TASK DESCRIPTION:
The lines to be copied run from the one containing "This screenshot has height=567, width=1352." to the end of the material below; reproduce them exactly, including both ends, and nothing more.

DATASET EXTRACT:
◆ ◆ ◆ ◆ ◆ ◆ ◆

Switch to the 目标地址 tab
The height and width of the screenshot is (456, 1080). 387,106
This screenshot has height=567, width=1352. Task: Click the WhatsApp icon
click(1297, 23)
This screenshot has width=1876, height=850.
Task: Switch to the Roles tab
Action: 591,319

◆ ◆ ◆ ◆ ◆ ◆ ◆

SOLUTION:
This screenshot has height=567, width=1352. Task: Click the WhatsApp icon
click(1297, 23)
This screenshot has width=1876, height=850.
Task: Switch to the Roles tab
Action: 591,319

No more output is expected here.